**AIM OF THE EXERCISE**
Rewrite the records starting at the line that contains "Where should I" and ending at the end of the records, with "speech bubble" replaced by "chat bubble" and everything else unchanged. Leave the pictures out of your answer.

Stored dataset items:
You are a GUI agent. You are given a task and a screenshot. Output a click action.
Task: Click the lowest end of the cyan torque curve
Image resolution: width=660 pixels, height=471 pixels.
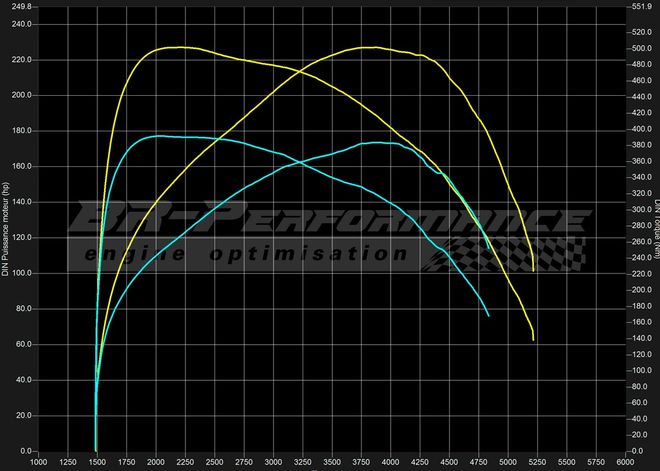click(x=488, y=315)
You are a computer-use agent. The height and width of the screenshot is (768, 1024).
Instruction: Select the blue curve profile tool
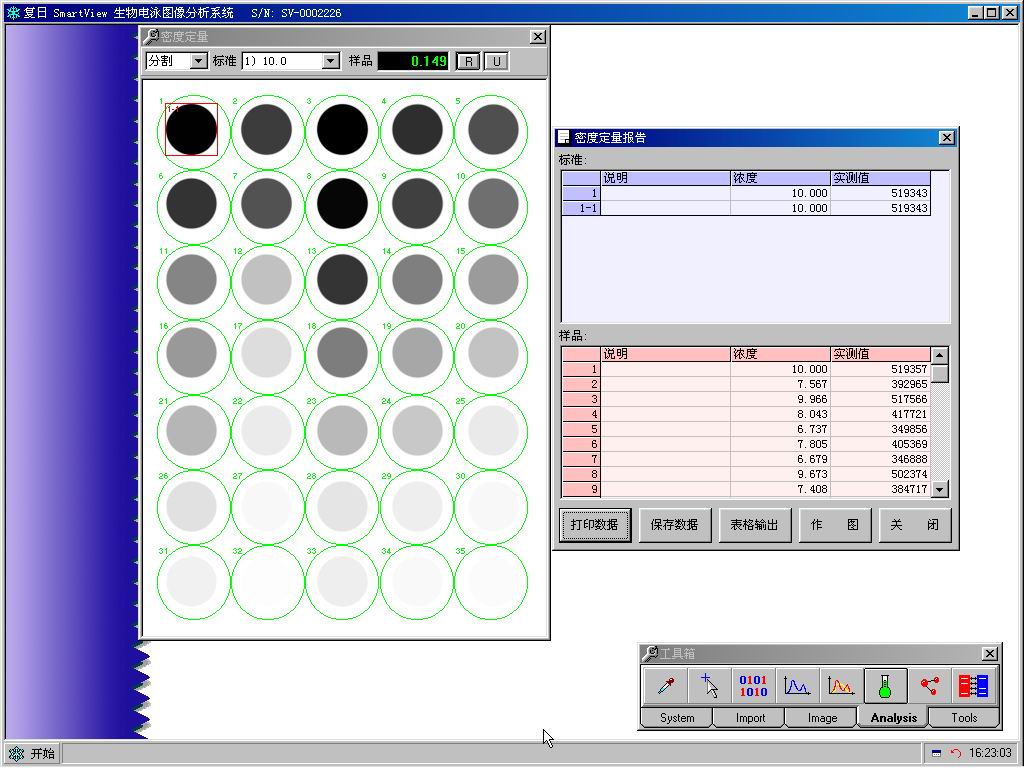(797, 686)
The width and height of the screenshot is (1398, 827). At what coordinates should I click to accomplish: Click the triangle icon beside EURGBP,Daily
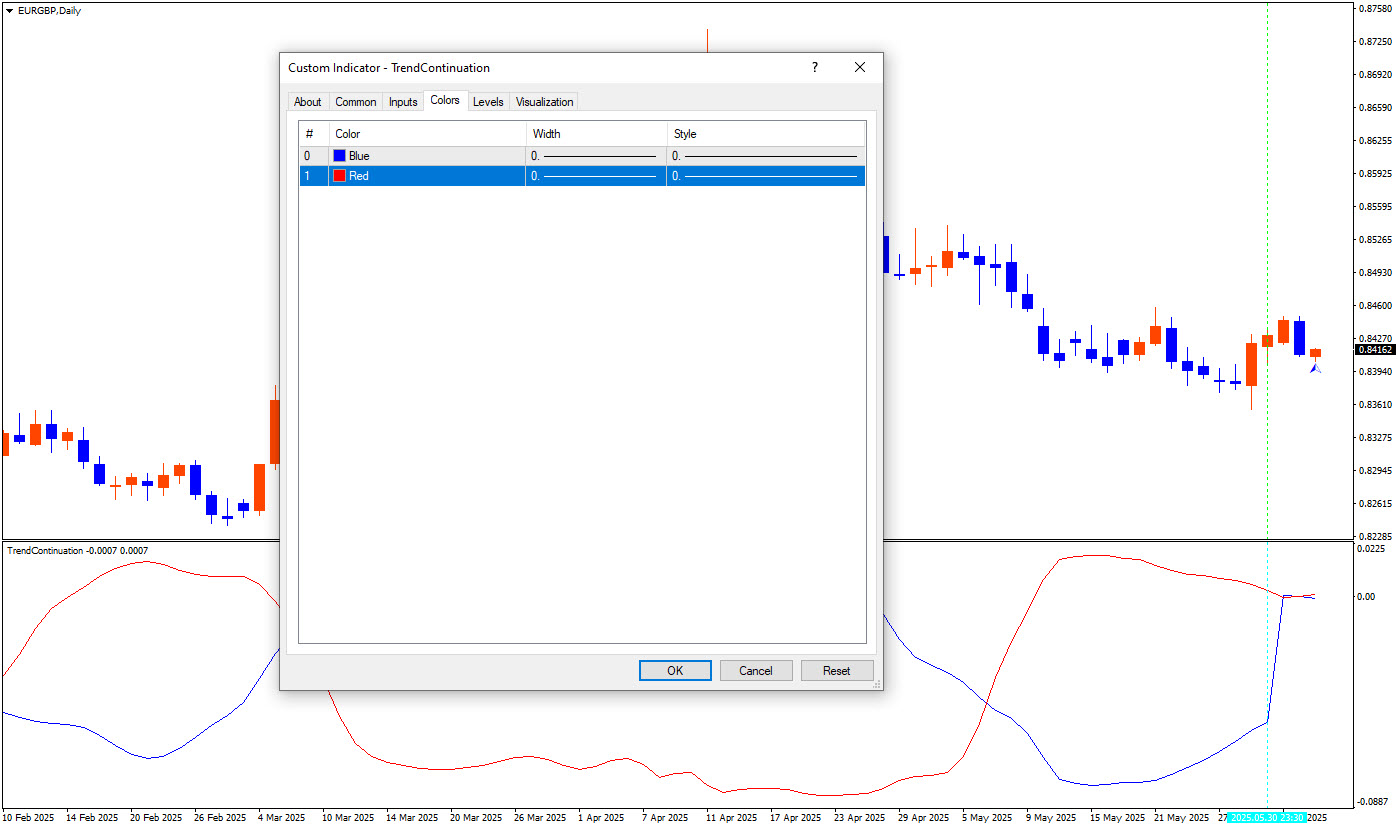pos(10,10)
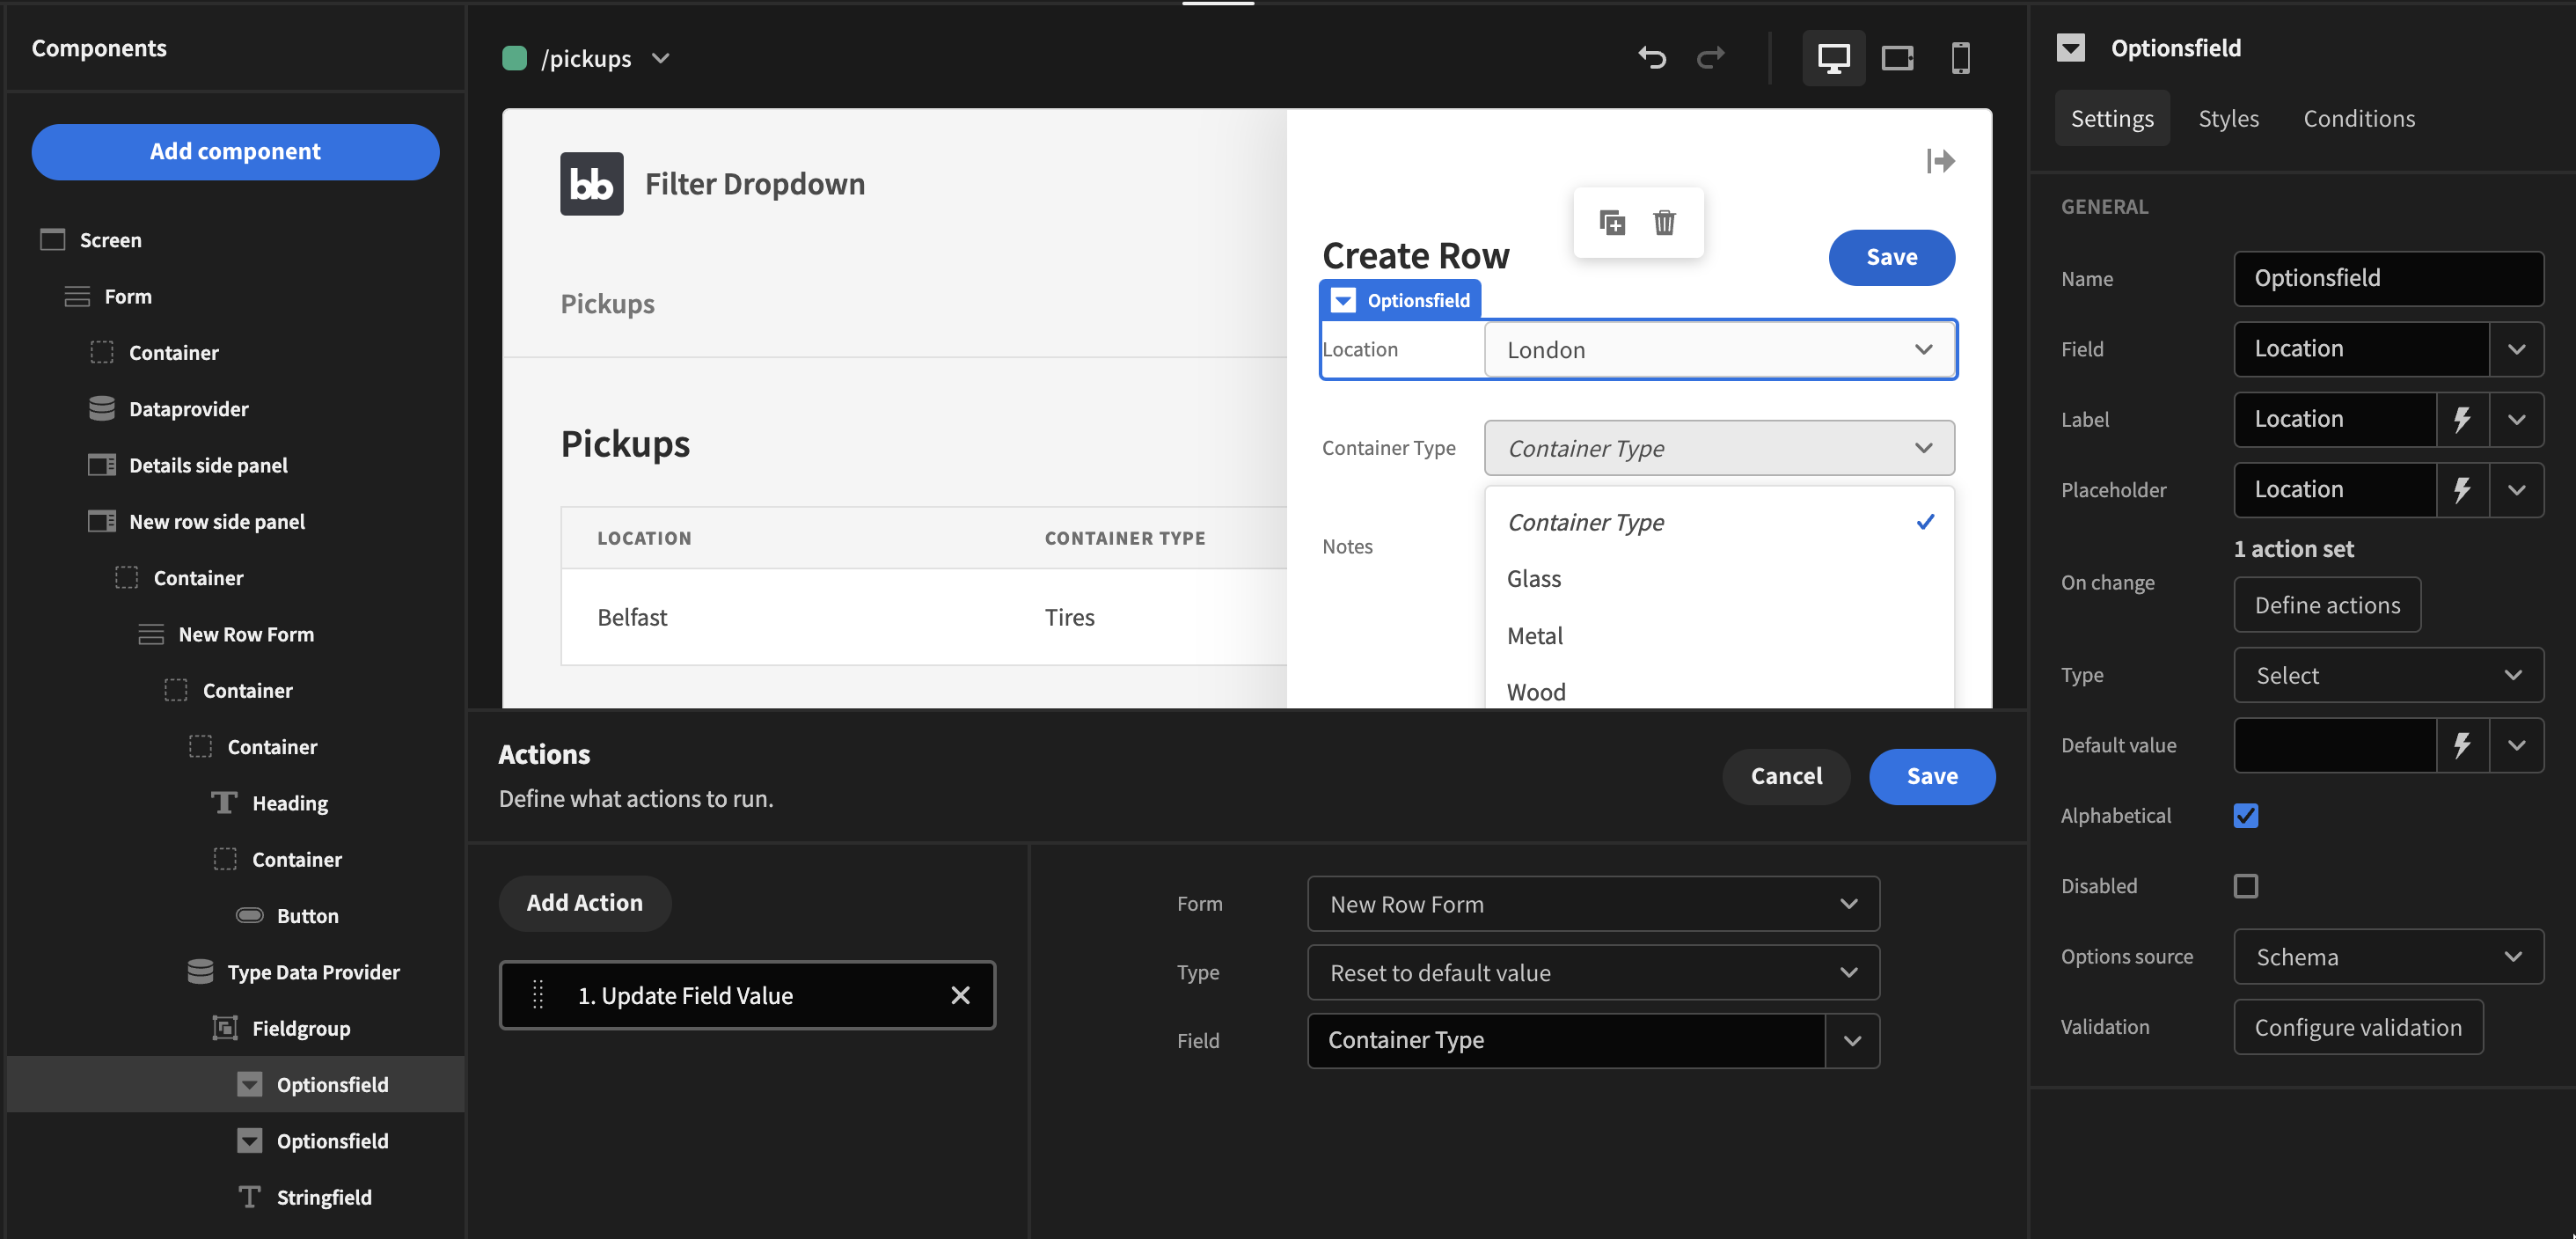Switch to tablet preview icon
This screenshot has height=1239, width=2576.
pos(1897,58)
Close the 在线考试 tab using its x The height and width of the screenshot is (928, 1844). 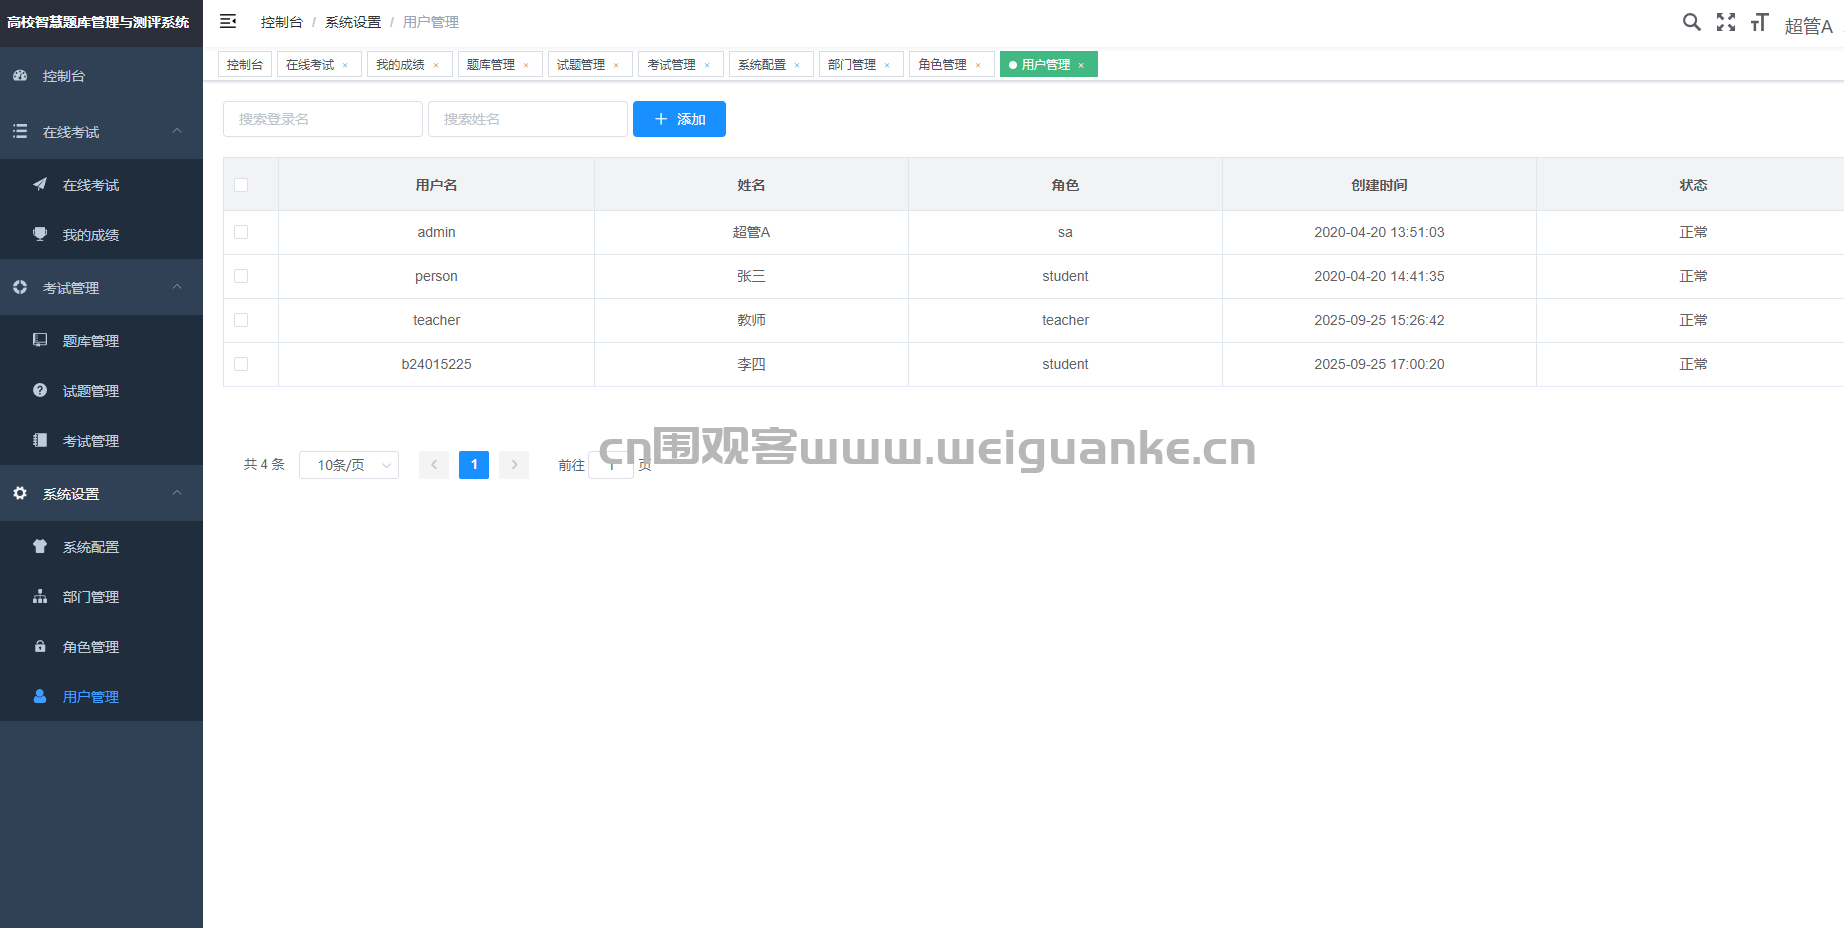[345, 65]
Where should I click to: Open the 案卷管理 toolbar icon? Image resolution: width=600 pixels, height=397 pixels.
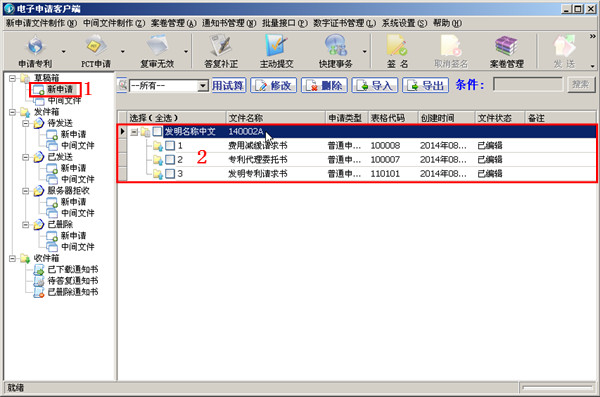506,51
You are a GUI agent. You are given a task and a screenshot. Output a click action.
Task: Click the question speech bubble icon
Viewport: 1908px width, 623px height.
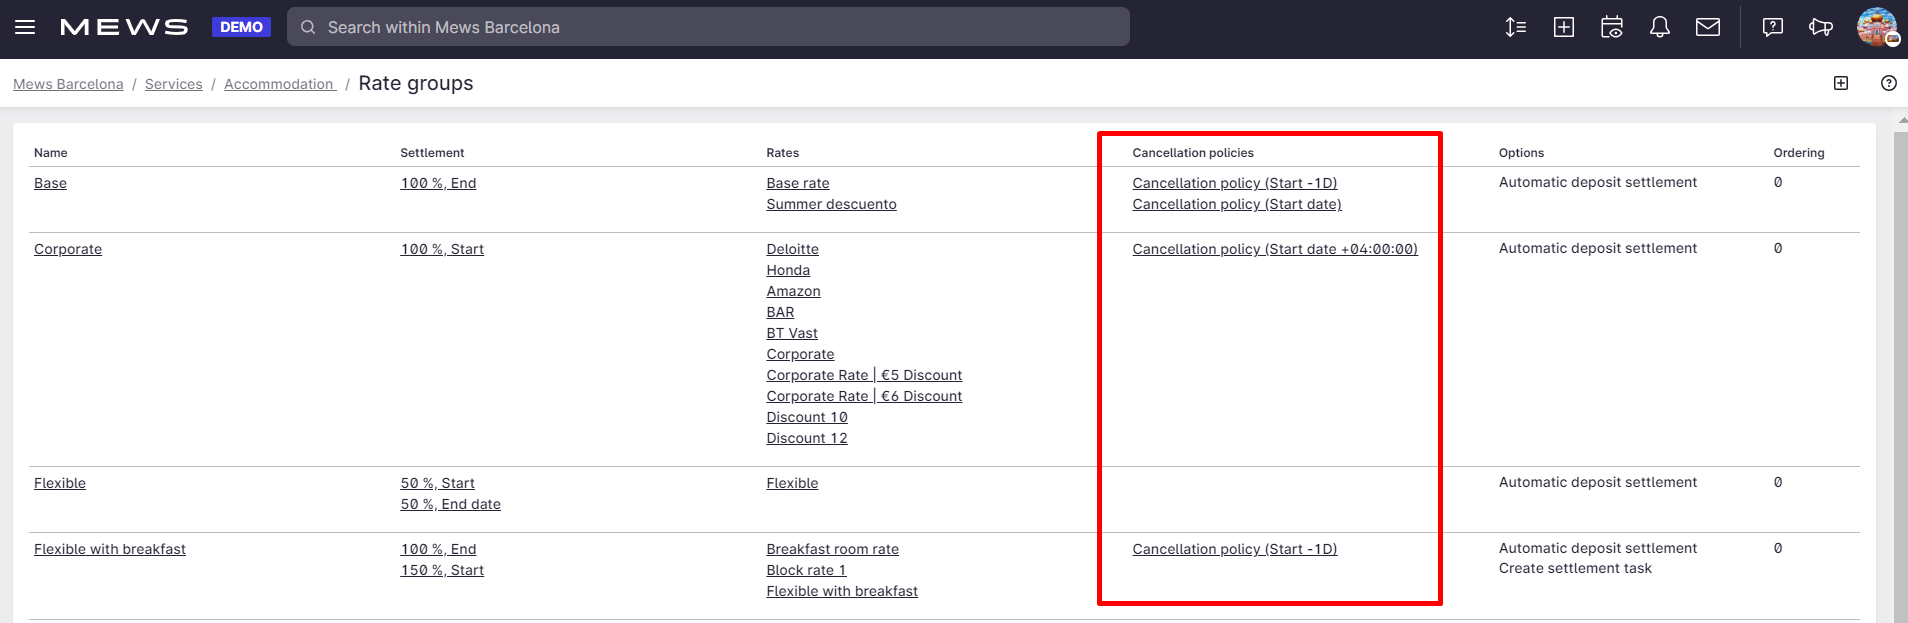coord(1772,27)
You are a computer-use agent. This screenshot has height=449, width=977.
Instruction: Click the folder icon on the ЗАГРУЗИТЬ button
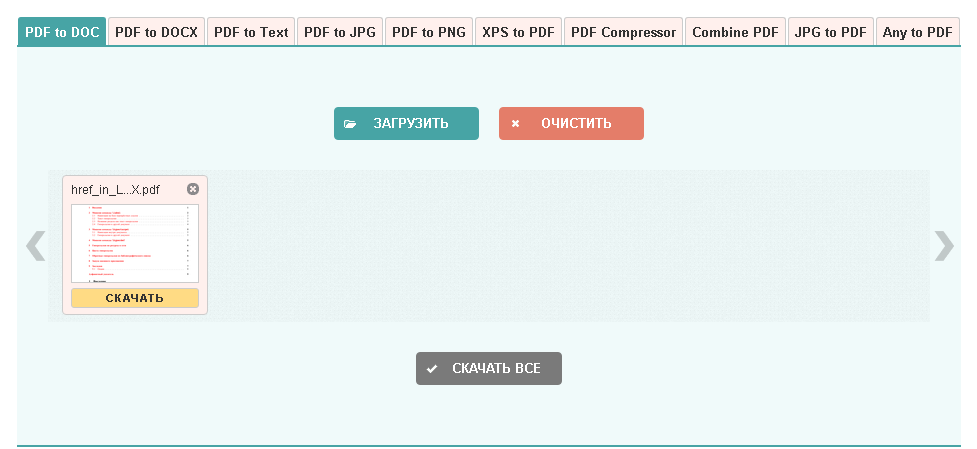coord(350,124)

**RESULT FOR THIS TASK**
Where should I click to: Open the 案卷管理 toolbar icon? Image resolution: width=600 pixels, height=397 pixels.
506,51
You are a GUI agent. You are given a task and a screenshot. Output a click action.
Task: Click the question chat bubble icon
Viewport: 1908px width, 623px height.
coord(1772,27)
You are a computer-use agent. This screenshot has height=449, width=977.
Instruction: Click the folder icon on the ЗАГРУЗИТЬ button
coord(350,124)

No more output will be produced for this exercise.